Struct show_notes::cysk::bindgen_cbindgen::Script

source ·

pub struct Script;

Expand description

CYSK: `bindgen` and `cbindgen`

Intro

Hello, I’m Chris Krycho and this is New Rustacean: a show about the Rust programming language and the people who use it. This is Crates You Should Know: bindgen and cbindgen.

Before we dive in, Parity is back sponsoring the show—because they want to hire you to come work in Rust with them!

Parity is advancing the state of the art in decentralized technology, and they’re using Rust to do it, leaning hard on its trifecta of performance, reliability, and productivity. They’re building cutting-edge tech in areas like WebAssembly and peer-to-peer networking. Two of the larger projects they’re working on are: Substrate, a framework for building blockchains, and Polkadot, a platform leveraging blockchain tech for scaling and interoperability in decentralized systems.
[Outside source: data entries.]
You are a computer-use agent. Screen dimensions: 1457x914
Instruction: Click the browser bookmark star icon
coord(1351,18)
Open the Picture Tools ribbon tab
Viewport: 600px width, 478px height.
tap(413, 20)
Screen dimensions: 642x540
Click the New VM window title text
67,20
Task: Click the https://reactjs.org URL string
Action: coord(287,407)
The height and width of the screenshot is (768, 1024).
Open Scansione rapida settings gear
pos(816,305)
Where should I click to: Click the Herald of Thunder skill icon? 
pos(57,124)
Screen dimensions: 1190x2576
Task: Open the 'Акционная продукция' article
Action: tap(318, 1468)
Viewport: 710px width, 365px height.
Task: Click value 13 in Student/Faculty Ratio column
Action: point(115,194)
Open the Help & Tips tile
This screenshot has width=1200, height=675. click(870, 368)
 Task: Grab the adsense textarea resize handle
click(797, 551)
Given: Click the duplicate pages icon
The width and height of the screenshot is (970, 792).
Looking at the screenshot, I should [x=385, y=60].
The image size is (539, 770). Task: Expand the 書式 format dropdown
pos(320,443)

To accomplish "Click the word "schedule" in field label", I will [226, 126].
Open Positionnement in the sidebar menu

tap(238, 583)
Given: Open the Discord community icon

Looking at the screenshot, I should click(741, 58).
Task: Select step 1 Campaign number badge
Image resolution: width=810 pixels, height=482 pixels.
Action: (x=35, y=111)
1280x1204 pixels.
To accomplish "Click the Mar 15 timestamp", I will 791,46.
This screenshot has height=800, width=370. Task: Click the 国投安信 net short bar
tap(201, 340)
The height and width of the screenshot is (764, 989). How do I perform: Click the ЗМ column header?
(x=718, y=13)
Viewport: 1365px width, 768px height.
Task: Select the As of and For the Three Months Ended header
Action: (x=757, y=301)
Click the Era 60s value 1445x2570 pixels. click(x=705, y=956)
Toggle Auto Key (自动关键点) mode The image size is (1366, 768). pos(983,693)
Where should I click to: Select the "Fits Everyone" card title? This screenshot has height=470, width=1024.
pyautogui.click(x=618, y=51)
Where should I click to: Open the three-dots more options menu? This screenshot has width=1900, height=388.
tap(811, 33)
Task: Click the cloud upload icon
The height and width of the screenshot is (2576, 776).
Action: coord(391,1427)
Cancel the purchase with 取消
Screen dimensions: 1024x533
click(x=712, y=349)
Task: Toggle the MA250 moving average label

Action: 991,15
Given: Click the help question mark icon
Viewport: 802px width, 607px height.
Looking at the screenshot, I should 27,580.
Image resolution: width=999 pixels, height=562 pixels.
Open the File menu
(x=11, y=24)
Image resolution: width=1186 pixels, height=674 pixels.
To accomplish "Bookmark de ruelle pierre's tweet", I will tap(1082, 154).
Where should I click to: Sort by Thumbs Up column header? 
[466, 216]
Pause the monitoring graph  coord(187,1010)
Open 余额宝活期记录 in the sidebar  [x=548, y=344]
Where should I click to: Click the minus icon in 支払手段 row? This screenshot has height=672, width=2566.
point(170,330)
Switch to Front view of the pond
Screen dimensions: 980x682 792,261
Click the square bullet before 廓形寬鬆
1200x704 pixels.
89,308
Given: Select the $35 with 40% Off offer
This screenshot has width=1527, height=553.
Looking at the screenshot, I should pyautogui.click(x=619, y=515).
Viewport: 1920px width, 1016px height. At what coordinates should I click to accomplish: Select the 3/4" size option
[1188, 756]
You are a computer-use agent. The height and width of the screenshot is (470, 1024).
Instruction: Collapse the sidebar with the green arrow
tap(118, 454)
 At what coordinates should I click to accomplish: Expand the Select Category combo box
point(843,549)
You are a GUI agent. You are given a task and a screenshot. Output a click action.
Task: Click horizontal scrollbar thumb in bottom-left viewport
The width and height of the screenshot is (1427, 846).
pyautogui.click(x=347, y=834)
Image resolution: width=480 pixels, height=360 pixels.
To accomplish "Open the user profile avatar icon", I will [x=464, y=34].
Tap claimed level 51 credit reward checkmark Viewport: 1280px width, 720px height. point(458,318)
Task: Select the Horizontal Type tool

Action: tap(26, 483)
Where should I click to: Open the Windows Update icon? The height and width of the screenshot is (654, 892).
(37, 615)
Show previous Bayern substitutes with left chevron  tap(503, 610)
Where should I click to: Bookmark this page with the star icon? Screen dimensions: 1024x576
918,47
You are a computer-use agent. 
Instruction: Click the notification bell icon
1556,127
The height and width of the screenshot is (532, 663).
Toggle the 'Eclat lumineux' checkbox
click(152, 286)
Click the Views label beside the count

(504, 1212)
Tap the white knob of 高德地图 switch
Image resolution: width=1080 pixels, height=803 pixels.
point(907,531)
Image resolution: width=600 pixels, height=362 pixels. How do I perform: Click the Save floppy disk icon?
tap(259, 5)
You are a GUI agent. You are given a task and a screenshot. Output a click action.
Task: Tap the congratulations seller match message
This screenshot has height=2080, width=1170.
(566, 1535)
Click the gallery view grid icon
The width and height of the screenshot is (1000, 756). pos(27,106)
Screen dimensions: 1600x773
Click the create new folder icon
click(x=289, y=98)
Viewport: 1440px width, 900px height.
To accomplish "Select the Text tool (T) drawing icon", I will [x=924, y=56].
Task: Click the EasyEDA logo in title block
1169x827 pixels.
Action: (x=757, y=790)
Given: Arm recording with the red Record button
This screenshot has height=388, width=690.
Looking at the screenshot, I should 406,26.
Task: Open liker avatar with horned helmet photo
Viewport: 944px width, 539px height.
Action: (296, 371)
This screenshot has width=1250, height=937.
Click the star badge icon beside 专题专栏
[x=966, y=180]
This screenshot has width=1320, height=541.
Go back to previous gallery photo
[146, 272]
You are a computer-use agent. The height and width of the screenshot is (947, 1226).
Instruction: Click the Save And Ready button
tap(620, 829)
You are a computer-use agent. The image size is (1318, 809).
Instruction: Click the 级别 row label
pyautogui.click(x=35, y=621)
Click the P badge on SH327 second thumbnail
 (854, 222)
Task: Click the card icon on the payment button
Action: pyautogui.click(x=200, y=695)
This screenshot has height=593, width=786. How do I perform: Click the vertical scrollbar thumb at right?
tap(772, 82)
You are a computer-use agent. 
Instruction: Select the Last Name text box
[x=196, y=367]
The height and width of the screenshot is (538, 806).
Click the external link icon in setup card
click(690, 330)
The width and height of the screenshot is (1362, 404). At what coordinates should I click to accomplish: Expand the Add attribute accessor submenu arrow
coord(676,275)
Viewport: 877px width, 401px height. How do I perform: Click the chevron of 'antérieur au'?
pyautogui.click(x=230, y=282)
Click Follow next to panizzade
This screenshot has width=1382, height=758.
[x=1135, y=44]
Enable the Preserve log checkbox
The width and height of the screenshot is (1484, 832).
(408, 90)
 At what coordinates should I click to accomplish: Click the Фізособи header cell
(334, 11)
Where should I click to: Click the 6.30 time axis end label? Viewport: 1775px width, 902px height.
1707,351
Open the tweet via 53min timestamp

If that sounds interesting, check out their jobs at <parity.io/jobs>!

Motivation

Over the last few episodes we talked a great deal about foreign function interfaces, and I walked through how you can explicitly define and build those out yourself. However, as you can imagine, doing that for every single function and type you deal with in a large project with lots of FFI is… painful and error-prone. Happily, the work of mapping C interfaces to Rust interfaces can, by and large, be automated—with the bindgen crate. And, similarly, we can automate the work mapping Rust interfaces to C interfaces with the cbindgen crate. Today, we’re going to dive into how each of them works!

`bindgen`

bindgen is an official Rust tool, but it is not part of the standard library. That’s because it’s not needed for most projects in Rust, and it’s really a library for your build process rather than for your crate proper. It’s a tool for generating bindings from Rust to C and some C++ libraries. If the thought of writing out bindings by hand and hoping you get them exactly right every time seemed a bit intimidating… well, you’re not alone in that; I feel much the same!

bindgen only generates Rust bindings for C code. It’s designed to cover the half of the story that’s usually most important for integrating Rust into an existing codebase, where you want to be able to add Rust alongside C or C++. For example: this is exactly what Mozilla needed when they started pulling Rust into the Firefox codebase, which is pretty much entirely C++.

bindgen supports two ways of using it: as a command line tool, and as a part of a build.rs script. The latter is the recommended path, and it gives you a great deal of control over exactly how you use it. In particular, it lets you account for architecture-specific bits dynamically—which is often important for cross-platform Rust code which is interacting with cross-platform C or C++ code! If you follow that recommendation, you don’t need separate binding files for every target you build against. However, your consumers will need a copy of the clang compiler to build your code in that case. Happily, it’s fairly easy to get an up-to-date version of clang on every major platform, including for multiple different Linux distros.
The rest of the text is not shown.